**Problem description:** Beginning with the line that mentions "Where should I click to: Uncheck", reproduce every line through the last line of the entries, exactly, and only those.

**Data in this exercise:**
......
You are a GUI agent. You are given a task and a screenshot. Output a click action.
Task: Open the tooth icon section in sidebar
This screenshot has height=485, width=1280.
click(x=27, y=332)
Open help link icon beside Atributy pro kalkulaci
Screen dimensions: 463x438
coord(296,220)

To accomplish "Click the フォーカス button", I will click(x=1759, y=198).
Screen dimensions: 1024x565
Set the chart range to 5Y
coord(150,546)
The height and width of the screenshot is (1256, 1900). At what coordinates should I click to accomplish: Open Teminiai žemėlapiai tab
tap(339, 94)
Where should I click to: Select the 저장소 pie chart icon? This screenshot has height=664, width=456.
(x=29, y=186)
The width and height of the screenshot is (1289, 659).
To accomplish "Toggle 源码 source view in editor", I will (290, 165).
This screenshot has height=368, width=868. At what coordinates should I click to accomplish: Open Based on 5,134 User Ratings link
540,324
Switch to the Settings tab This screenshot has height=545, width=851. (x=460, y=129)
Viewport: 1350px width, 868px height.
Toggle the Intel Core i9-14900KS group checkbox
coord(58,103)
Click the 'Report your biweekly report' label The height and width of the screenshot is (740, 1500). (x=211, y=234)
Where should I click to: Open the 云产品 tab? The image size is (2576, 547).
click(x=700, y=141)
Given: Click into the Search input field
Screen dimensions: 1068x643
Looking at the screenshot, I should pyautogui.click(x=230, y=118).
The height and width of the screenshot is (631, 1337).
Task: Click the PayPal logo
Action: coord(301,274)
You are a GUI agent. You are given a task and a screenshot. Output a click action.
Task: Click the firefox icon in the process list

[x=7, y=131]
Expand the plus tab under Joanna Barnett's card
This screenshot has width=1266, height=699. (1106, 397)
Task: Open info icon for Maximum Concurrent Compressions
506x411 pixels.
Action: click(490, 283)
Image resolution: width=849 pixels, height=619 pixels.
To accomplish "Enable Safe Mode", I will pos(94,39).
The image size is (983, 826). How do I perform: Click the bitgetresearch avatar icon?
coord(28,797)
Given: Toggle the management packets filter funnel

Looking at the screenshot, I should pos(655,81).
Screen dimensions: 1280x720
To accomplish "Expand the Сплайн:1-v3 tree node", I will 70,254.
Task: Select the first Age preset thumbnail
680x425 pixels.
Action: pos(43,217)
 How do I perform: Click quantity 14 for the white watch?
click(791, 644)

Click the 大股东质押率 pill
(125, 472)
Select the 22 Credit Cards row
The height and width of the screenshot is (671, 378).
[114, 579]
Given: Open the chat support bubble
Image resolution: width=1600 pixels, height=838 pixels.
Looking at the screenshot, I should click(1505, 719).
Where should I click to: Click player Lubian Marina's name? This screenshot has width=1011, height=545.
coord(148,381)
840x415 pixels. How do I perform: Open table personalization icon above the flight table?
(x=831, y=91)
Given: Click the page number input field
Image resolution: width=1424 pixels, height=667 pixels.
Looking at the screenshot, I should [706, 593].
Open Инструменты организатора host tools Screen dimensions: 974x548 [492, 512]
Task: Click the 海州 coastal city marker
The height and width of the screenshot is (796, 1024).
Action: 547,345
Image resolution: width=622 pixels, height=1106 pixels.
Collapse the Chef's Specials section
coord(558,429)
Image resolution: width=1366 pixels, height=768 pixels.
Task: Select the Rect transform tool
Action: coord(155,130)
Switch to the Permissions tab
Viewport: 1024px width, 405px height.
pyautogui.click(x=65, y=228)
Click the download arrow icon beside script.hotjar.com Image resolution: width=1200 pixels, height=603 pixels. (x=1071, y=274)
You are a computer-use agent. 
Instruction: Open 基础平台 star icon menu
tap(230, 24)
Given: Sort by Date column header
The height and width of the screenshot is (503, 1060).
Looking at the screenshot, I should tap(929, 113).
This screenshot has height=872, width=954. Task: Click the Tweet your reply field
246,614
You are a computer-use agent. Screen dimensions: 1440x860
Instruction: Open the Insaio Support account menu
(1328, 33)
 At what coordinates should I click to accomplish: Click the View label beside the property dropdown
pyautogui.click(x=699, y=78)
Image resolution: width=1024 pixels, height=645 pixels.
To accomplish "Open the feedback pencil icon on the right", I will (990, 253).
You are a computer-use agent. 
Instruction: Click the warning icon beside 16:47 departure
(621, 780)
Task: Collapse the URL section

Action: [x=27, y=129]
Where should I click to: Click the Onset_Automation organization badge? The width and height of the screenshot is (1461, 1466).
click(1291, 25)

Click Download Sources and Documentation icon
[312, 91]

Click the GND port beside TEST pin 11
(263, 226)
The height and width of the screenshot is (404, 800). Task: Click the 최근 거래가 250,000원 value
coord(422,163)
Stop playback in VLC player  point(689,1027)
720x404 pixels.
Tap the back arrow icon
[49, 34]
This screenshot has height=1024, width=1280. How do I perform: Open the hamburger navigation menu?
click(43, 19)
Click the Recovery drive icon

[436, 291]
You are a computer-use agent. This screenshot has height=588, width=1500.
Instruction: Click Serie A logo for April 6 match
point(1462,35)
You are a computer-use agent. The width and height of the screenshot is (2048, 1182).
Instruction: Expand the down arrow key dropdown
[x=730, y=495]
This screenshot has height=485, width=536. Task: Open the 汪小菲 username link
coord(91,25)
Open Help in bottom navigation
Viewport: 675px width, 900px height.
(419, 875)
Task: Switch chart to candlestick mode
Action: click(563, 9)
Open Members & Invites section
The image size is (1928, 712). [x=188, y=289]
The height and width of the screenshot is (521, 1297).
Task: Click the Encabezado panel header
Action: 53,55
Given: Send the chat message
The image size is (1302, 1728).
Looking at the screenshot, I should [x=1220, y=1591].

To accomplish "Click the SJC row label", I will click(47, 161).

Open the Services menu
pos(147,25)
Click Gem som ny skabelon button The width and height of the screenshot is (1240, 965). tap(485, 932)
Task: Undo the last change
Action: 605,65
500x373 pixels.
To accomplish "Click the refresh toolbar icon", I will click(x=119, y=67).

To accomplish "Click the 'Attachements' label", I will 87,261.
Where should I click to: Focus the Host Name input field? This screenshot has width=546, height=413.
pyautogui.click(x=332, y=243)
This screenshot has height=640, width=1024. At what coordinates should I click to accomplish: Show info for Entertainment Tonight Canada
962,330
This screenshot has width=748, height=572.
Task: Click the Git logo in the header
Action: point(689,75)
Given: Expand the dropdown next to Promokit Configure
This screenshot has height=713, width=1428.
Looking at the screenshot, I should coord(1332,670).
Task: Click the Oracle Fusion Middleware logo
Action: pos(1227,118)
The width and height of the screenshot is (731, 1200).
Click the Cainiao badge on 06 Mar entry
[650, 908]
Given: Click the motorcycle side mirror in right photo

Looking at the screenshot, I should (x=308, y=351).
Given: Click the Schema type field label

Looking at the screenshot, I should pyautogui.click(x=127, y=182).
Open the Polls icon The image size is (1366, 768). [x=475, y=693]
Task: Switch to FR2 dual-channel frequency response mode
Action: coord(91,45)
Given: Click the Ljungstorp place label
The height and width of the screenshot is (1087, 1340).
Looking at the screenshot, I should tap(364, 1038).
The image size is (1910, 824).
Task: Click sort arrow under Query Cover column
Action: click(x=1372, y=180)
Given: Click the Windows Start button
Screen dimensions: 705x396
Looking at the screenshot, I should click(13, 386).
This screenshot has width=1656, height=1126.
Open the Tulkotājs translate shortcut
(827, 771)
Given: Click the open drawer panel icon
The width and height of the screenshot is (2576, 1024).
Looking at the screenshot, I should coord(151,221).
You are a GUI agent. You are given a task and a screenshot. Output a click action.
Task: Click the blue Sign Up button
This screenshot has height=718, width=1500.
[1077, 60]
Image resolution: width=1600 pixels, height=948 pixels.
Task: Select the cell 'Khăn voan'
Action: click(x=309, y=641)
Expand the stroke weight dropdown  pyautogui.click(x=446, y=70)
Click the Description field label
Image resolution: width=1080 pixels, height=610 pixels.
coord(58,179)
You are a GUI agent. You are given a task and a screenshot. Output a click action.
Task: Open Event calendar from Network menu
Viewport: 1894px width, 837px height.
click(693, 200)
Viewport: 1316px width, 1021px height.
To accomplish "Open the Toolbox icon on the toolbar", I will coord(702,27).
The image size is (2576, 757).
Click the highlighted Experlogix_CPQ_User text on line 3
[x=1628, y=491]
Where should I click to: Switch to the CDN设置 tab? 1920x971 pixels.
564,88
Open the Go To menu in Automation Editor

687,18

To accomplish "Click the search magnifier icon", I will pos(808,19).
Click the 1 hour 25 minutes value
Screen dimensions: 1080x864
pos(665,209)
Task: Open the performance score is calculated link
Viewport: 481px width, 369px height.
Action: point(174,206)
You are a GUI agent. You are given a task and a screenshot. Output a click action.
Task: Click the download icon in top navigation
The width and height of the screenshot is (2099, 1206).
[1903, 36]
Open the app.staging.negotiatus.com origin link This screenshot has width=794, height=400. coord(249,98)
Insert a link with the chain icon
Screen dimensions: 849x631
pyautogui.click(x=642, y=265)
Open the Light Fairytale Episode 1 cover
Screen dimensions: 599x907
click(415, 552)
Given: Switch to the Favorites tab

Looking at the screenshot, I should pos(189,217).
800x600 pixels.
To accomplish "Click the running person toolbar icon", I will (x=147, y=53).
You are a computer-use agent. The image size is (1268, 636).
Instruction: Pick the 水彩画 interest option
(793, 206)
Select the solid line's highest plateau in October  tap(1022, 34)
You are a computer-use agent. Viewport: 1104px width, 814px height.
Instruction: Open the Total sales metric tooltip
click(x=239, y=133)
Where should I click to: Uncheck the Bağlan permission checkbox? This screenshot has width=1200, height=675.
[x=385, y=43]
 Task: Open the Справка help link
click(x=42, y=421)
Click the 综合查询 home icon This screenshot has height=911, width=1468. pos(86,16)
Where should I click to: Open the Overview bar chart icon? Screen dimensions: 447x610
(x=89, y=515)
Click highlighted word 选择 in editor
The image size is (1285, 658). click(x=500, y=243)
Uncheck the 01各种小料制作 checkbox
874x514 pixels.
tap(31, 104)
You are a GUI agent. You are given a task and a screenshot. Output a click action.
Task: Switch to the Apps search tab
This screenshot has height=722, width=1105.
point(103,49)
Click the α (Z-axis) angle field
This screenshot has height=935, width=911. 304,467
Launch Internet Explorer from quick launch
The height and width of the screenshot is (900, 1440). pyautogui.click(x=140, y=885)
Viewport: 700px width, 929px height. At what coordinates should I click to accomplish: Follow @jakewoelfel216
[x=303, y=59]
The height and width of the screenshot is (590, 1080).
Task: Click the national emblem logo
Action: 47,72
......
**Completed exercise:**
Where should I click to: Uncheck the Bağlan permission checkbox? This screenshot has width=1200, height=675.
[x=385, y=43]
 Task: Open the Справка help link
click(x=42, y=421)
Click the 综合查询 home icon This screenshot has height=911, width=1468. pos(86,16)
Where should I click to: Open the Overview bar chart icon? Screen dimensions: 447x610
(x=89, y=515)
Click highlighted word 选择 in editor
The image size is (1285, 658). click(x=500, y=243)
Uncheck the 01各种小料制作 checkbox
874x514 pixels.
tap(31, 104)
You are a GUI agent. You are given a task and a screenshot. Output a click action.
Task: Switch to the Apps search tab
This screenshot has height=722, width=1105.
point(103,49)
Click the α (Z-axis) angle field
This screenshot has height=935, width=911. 304,467
Launch Internet Explorer from quick launch
The height and width of the screenshot is (900, 1440). pyautogui.click(x=140, y=885)
Viewport: 700px width, 929px height. At what coordinates should I click to accomplish: Follow @jakewoelfel216
[x=303, y=59]
The height and width of the screenshot is (590, 1080).
Task: Click the national emblem logo
Action: 47,72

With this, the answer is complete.